Se olharmos para os dados, cujos gráficos incluo de seguida, reparamos que o chamado papel-moeda (ou moeda fiduciária, porque circula pela confiança que temos no seu valor, não sendo convertível em ouro ou outro activo), no caso do dólar norte-americano, perdeu quase a totalidade do seu valor desde a Grande Depressão ocorrida nos anos 1930. Os gráficos seriam muito semelhantes para outras divisas – menos para o franco suiço. Portanto é uma característica do papel-moeda e não do dólar norte-americano. A perda da convertibilidade em ouro acompanhada da emissão massiva de moeda explicam, por um lado, a perda de poder de compra do dólar e, por outro lado, a valorização do ouro.
Termino este longo e complexo post com um último gráfico, que representa a evolução do preço de uma onça de ouro desde meados de Janeiro de 2011.
O preço do ouro continua a sua marcha ascendente, mas com alguma volatilidade – depois se aproximar dos $1950 por cada onça está agora perto dos $1650. Os entendidos na análise técnica de gráficos financeiros como este sugerem que muito em breve o preço do ouro estará novamente acima dos $1700.

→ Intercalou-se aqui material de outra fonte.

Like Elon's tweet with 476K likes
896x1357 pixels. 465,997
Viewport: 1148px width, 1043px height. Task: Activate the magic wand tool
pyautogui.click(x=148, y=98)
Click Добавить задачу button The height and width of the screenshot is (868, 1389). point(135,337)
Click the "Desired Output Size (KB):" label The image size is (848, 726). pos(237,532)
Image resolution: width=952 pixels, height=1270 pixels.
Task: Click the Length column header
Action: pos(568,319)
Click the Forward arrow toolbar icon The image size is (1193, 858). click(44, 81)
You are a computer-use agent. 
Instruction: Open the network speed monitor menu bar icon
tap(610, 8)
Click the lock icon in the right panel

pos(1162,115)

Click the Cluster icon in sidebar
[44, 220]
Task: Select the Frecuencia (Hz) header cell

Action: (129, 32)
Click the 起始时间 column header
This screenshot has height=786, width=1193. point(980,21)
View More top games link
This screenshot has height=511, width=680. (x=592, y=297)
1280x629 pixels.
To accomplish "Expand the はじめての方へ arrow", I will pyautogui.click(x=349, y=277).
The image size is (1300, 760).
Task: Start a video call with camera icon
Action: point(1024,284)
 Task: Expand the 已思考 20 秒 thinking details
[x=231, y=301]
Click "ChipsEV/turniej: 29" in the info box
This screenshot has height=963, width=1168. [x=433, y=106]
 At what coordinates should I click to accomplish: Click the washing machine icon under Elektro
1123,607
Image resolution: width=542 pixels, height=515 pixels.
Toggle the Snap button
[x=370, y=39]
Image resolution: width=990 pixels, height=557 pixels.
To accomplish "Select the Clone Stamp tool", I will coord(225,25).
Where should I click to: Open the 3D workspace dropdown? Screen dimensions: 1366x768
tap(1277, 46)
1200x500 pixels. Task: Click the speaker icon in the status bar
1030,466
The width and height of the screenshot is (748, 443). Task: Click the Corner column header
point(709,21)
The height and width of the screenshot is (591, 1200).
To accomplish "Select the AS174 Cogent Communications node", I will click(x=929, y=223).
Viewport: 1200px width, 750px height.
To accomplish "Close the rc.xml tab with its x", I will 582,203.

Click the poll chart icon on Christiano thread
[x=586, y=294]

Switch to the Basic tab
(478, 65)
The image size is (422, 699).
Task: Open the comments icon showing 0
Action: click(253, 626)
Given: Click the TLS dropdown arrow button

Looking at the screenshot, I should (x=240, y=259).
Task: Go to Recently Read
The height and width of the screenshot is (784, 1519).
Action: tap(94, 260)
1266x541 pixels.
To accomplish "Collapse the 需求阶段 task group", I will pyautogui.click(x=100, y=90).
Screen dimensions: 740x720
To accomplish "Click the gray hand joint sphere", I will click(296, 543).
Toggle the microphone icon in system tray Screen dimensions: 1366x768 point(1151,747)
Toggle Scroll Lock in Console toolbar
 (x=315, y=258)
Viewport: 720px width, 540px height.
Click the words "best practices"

Como entender isto? Poderá ser os 500 mil milhões de euros que o Banco Central Europeu emprestou a 1% aos principais bancos europeus para se recapitalizarem a tempo de apresentar melhores números nos seus relatórios anuais. Poderá também ser o aumento da procura por parte da China – lembremo-nos que no dia 23 de Janeiro de 2012 os Chineses celebraram o início do Ano do Dragão, um evento onde os mais velhos dão prendas (muitas vezes em ouro) aos mais novos.
Mais provavelmente, o gráfico sobre o preço do ouro reflecte a enorme emissão de moeda a nível mundial que ocorre desde a eclosão da crise financeira internacional em 2008. Não critico esta política uma vez que até agora os riscos de deflação (deflação é um redução generalizada do nível de preços; não confundir com desinflação que é simplesmente a redução da taxa de inflação) superavam claramente os riscos de inflação. Contudo, à medida que os canais de transmissão de crédito começarem a fluir com mais moeda, os bancos centrais por todo o mundo vão ter de secar esta liquidez. Se o fizerem demasiado rapidamente, criarão nova recessão. Se o fizerem demasiado lentamente, corremos o risco de hiper-inflação.
Essa reanimação da actividade económica ainda não se deu, simplesmente porque os bancos estão sentados em cima de toneladas de papel-moeda, com medo sobre o que o futuro lhes reserva.
De qualquer forma, quem compra ouro parece que aposta em maior incerteza sobre o futuro, e enquanto assim for, o preço do ouro continuará a sua marcha ascendente.